L’impegno dell’Asl Vercelli per contrastare i Disturbi Alimentari. Un team multispecialistico per costruire percorsi terapeutici misurati sul paziente

fiocchetto lillaModelli di perfezione e di bellezza orientati alla magrezza, ma anche fragilità comportamenti tipiche del percorso di crescita ed anche di predisposizione innata. Sono solo alcuni degli aspetti che più possono scatenare nei giovanissimi l’insorgere di disturbi alimentari. Anoressia, bulimia, abbuffate incontrollate le forme più tipiche: vere e proprie malattie che trascinano chi ne è colpito in un vortice pericoloso e nel quale è necessario vi sia l’intervento di specialisti del settore.

Il 15 marzo si celebra in tutta Italia la giornata del fiocchetto Lilla, un giorno simbolo scelto per accendere i riflettori su un fenomeno che oggi non coinvolge più solo la popolazione femminile, ma vede interessare sempre più anche i maschi.

L’Asl di Vercelli già da tempo lavora sui disturbi alimentari con una équipe integrata

e multidisciplinare di primo livello che coinvolge più professionisti appartenenti alle strutture di: psicologia, psichiatria, neuropsichiatria infantile e nutrizione clinica.

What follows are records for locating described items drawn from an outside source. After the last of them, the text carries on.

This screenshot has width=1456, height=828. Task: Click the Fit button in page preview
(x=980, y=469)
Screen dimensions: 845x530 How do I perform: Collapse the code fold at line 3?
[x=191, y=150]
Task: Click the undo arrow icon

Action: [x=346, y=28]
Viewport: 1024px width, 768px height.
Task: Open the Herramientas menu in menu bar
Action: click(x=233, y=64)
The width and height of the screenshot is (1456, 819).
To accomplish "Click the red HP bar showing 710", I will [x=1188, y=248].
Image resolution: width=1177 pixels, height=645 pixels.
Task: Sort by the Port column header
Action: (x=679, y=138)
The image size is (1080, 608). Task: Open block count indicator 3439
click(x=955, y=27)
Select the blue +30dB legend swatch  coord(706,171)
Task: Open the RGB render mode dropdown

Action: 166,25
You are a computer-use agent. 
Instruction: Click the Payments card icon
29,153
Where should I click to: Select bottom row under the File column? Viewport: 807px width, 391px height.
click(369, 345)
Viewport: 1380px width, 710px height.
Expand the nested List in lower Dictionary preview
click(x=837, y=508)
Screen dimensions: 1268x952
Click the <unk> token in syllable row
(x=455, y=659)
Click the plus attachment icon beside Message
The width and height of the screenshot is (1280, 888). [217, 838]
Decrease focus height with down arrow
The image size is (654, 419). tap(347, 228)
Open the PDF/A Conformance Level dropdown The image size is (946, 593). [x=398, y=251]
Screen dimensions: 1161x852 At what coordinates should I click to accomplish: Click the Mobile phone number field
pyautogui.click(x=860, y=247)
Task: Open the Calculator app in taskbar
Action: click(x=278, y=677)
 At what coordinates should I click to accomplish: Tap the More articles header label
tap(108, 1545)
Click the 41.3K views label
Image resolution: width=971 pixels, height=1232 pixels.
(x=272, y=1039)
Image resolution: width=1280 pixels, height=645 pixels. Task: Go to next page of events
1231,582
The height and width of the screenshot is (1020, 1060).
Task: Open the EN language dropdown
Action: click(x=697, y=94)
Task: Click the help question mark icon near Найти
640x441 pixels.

L’obiettivo è quello di poter offrire a chi ne ha bisogno un percorso di assistenza strutturato che tenga conto di tutte le necessità.

In genere l’età di esordio corrisponde con l’adolescenza: la fase in cui sono più attivi i processi di crescita mentale e di identificazione sociale. In Asl Vercelli il 10% delle persone seguite ha tra i 14 e i 30, mentre dai 31 anni il dato si attesta sul 4%. Circa 40 le persone in cura a Vercelli e circa 20 a Borgosesia; ogni anno in media si registrano 3/4 nuovi casi, con un evidente aumento dell’incidenza nei maschi rispetto al passato.

Da tempo l’Asl di Vercelli lavora in sinergia con le scuole del territorio nell’ambito del gruppo di promozione alla salute con una campagna di prevenzione dedicata propria a questo tema. Un progetto che prevede sia corsi di formazione con agli insegnanti, sia incontri con i ragazzi. Interventi, quelli fatti con i più giovani, pensati per loro: si tratta di occasioni in cui si ragiona insieme sull’immagine del corpo, sulle emozioni, sui comportamenti.

Le scuole che al momento hanno aderito a questo progetto sono l’Istituto I.I.S. “G. Bonfantini” di Romagnano Sesia, l’Ipsia “Francis Lombardi” Lombardi e il Liceo Scientifico A. Avogadro di Vercelli. A ciò si aggiunge la presenza in quasi tutte le scuole di sportelli psicologici a cui gli studenti possono rivolgersi per raccontare un disagio, un problema; spesso è anche attraverso questi spazi che vengono intercettati i disturbi alimentari.

Non esiste un rapporto perfetto di causa effetto nel caso dei disturbi alimentari - evidenziano gli esperti – ma sono diversi fattori ad incidere. Di certo il disturbo alimentare è una modalità con cui si manifesta un problema, con cui si esprime una sofferenza. Tra i campanelli d’allarme da non sottovalutare possiamo ritrovare la tendenza a contare in modo rigido e ossessivo le calorie o la visione distorta del proprio corpo anche laddove non vi è un oggettivo problema di peso.

Il principale consiglio dei professionisti alle famiglie è quello di prestare attenzione al comportamento dei propri figli. Il disturbo alimentare è una patologia che affonda radici profonde su cui è importante agire con il supporto e le tecniche giuste. Occorre stringere alleanze con gli specialisti perché quando il percorso inizia in un ambulatorio, prosegue poi ogni giorno a casa e coinvolge profondamente la famiglia che è, altresì, protagonista attiva nel sostegno e nella cura.